Regulator is a fuzzer / dynamic analysis to detect ReDoS in JavaScript regular expressions.
Regulator is published in USENIX Security '22.
First, build the fuzzer. See the README.md under fuzzer/
Install the driver requirements:
cd driver
pip install -r requirements.txt
The system is run from driver/main.py:
export REGULATOR_FUZZER=`realpath fuzzer/build/fuzzer_stripped`
cd driver
python3 main.py --help
Artifacts as used in the paper can be found at https://doi.org/10.5281/zenodo.5669243.
This contains a docker container and a pre-compiled binary. However, the experiment is set up to run our extracted regular expressions: if you would like to run your own, you may wish to use this repository.

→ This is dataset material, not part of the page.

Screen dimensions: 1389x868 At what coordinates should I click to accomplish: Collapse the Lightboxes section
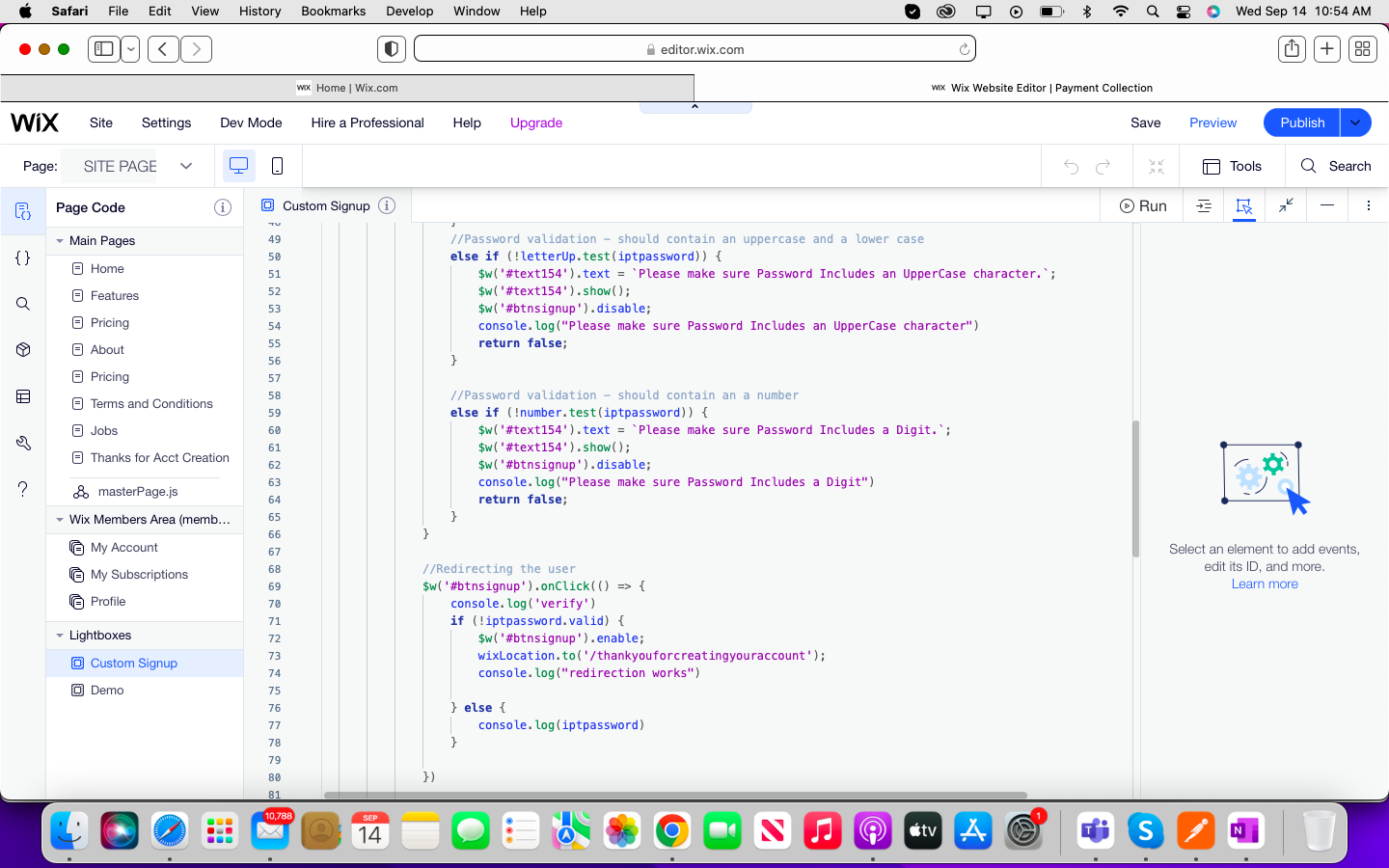[60, 636]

Irregexp compiles two separate bytecode programs for a regular expression: one for the latin1 charset, and one for the UC16 charset. The fuzzer can target either one-byte wide (latin1) or two-byte wide (UC16) subject strings. In most cases, latin1 charset will do fine.
Since v8 automatically collapses latin1-only strings to one-byte width, all subject strings in UC16 mode must include at least one character beyond latin1. This may lead to a false-negative if the attack string must not include any UC16 characters. Likewise, if the attack string must include a UC16 character, then this could also lead to a false-negative when fuzzing in latin1 mode.